Bethpage Water District Blog

Friday, April 23, 2021

Using Sound to Track Down Leaking Water Mains

Bethpage Water District Completes Leak Detection Initiative

    After more than a week of surveying the water mains throughout the community, the Bethpage Water District has completed its leak detection initiative. The effort was launched to help the District identify unknown leaks to reduce the amount of unaccounted for water that escapes the system between the production facility and a customers’ home. 45 leaks were identified throughout the District’s service territory on fire hydrants, water mains and service lines amounting to thousands of gallons of water that was escaping the system every day.


    “Leak detection service is one of the most effective ways to identify leaks in our distribution system before they bubble to surface,” said BWD Chairman John Coumatos. “Now that the analysis has been completed and the leaks have been identified, our crews have gotten to work making the necessary repairs that will save thousands upon thousands of gallons of water every day.”   


    According to the American Water Works Association, industry standards for unaccounted for water are approximately 10 percent, meaning these leaks—while significant—are not outside of the norm for a water provider. Given the fact that water infrastructure lies several feet beneath the surface, leaks oftentimes go undetected. Utilizing specialized equipment, leaks are detected using sound waves measured through the water—much like sonar.  Connecting the sound monitoring devices to various points along a water main, such as a fire hydrant or valve, the technician can pinpoint with accuracy the location of an active leak.  

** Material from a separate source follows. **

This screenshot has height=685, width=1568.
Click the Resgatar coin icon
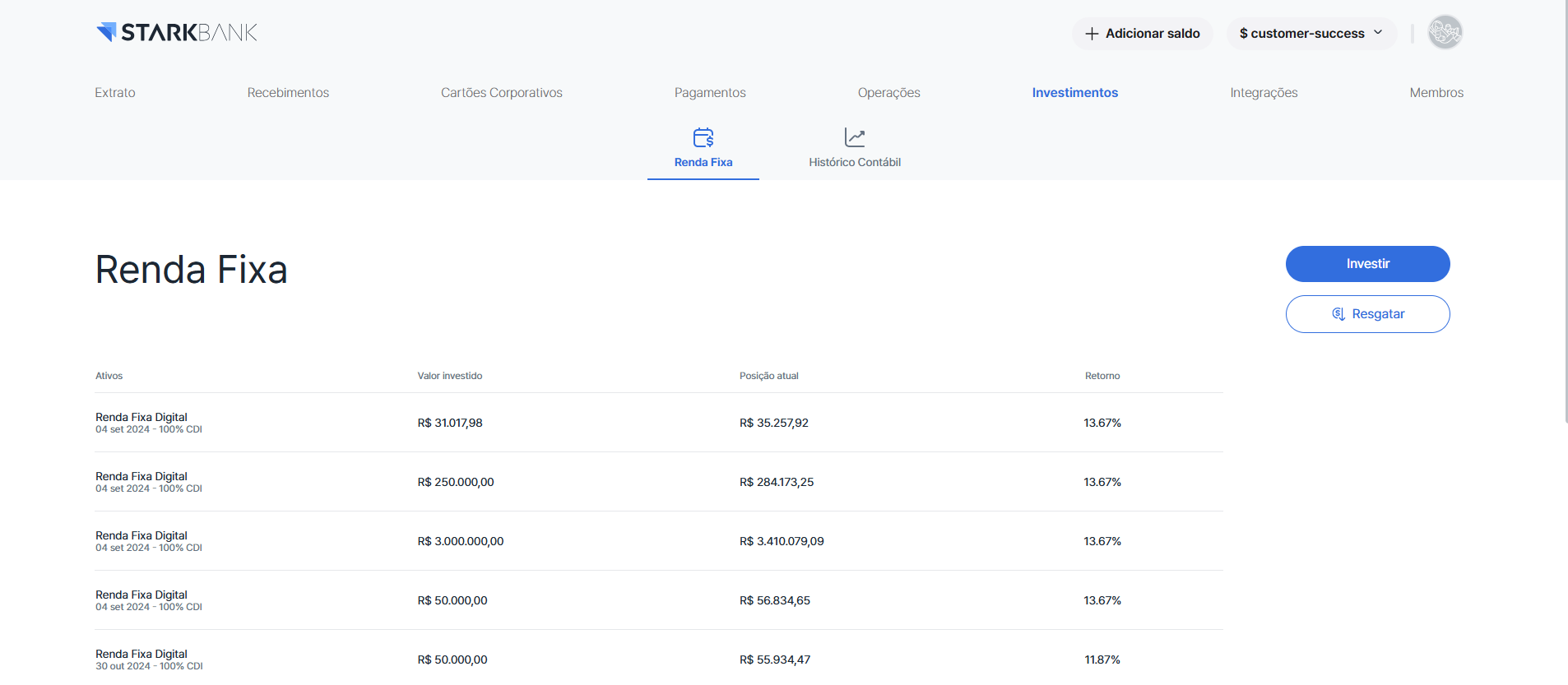click(x=1338, y=314)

    “Given the fact that our residents are already saddle with so many unnecessary costs as we treat for contaminants stemming from the Northrop Grumman Plume, we implement cost-saving measures every chance we can,” added Chairman Coumatos. “Fixing these leaks means less money spent on electric and treatment chemicals.”


    Leak repairs will continue in the coming weeks so the District asks that residents use caution when traveling through an active construction site. Repairing of all of these previously unknown leaks will not only save water, but will save taxpayer dollars on all of the electricity, treatment chemicals and manpower expended with water that was ultimately never reached residents.